From Parameter Dynamics to Risk Scoring : Quantifying Sample-Level Safety Degradation in LLM Fine-tuning

Researchers have identified a critical vulnerability in LLM safety alignment where fine-tuning on benign samples causes parameters to drift toward unsafe behaviors, erasing safety gains from millions of preference examples. The study proposes SQSD, a method to quantify and score individual training samples by their contribution to safety degradation, with demonstrated transferability across different model architectures and scales.

This research addresses a fundamental fragility in modern language model deployment. Safety alignment represents one of the most resource-intensive aspects of LLM development, involving extensive preference learning and RLHF training. The finding that small-scale fine-tuning can unravel these safety guarantees reveals a critical gap between current alignment techniques and production robustness. The mechanism identified—cumulative parameter drift toward danger-aligned directions—explains why seemingly innocuous tasks can compromise model behavior.

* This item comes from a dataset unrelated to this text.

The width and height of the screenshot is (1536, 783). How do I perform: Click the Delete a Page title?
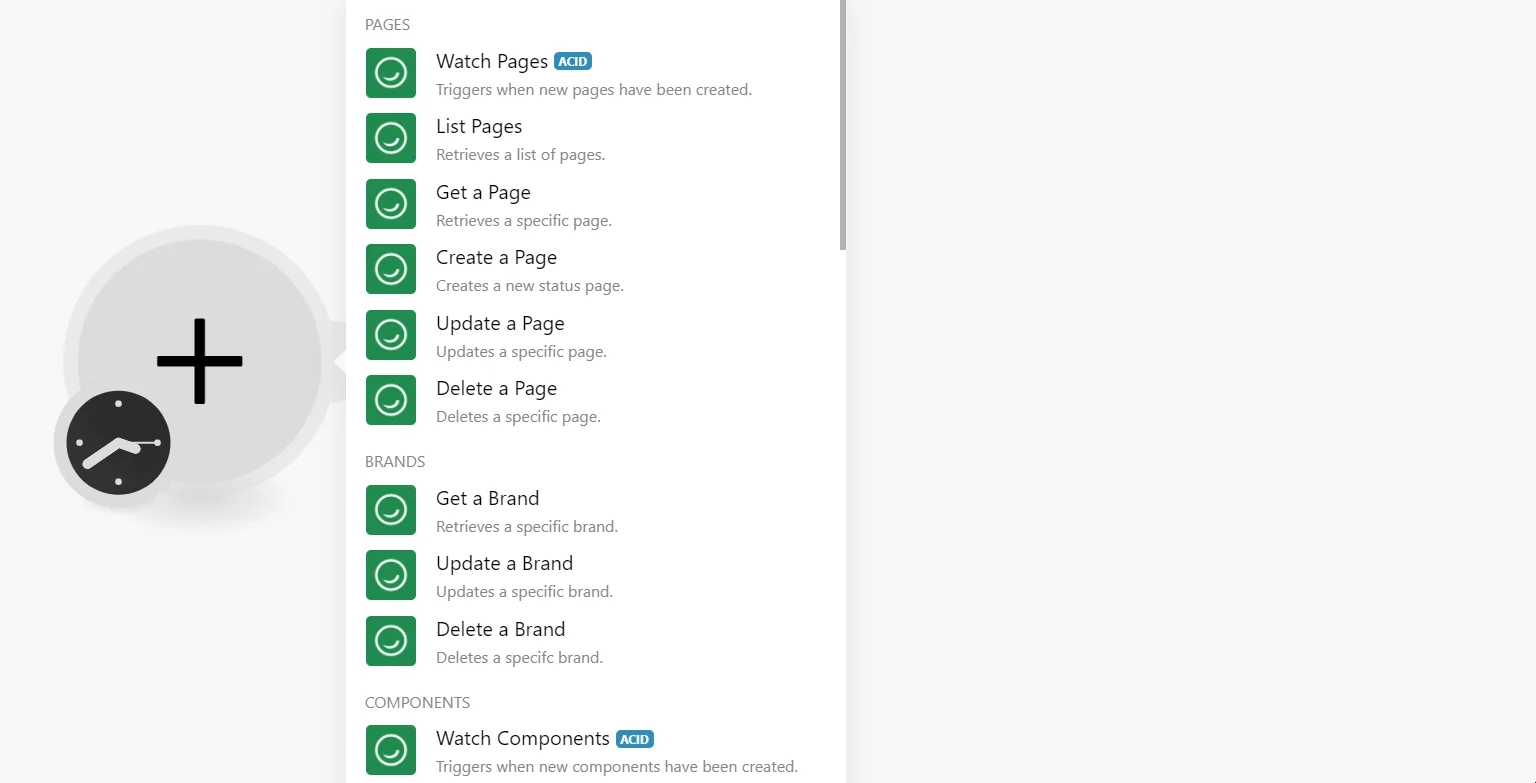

The discovery extends prior work that documented safety degradation through snapshot comparisons of model states. By analyzing parameter dynamics throughout fine-tuning rather than just endpoints, researchers expose the causal pathway through which safety erodes. This mechanistic understanding transforms the problem from an unexplained phenomenon into a quantifiable risk assessment challenge. The SQSD methodology directly operationalizes this insight by computing risk scores based on how training samples push parameters along dangerous versus safe dimensions.

For the AI development industry, this work has significant practical implications. Organizations fine-tuning models on proprietary data face previously unmeasured risks of unintentional safety degradation. The transferability of SQSD across architectures and parameter-efficient methods suggests this risk quantification could become a standard practice in model customization workflows. However, the method requires understanding model internals, limiting accessibility for users of API-based services.

The research points toward a future where fine-tuning safety becomes an active, continuous monitoring concern rather than a static post-deployment assumption. Developers must now consider not just what data they're fine-tuning on, but the fine-grained risk profile of individual samples.

• →Fine-tuning on benign samples can catastrophically degrade LLM safety by causing cumulative parameter drift toward unsafe behaviors.
• →SQSD enables quantification of individual training samples' contribution to safety degradation through parameter update projections.
• →The proposed method demonstrates strong transferability across model architectures, sizes, and parameter-efficient fine-tuning approaches.
• →Current safety alignment techniques are fragile and can be undermined by far fewer samples than were used to establish the safety training.
• →Organizations customizing LLMs now face measurable risks requiring new safety monitoring and sample screening practices.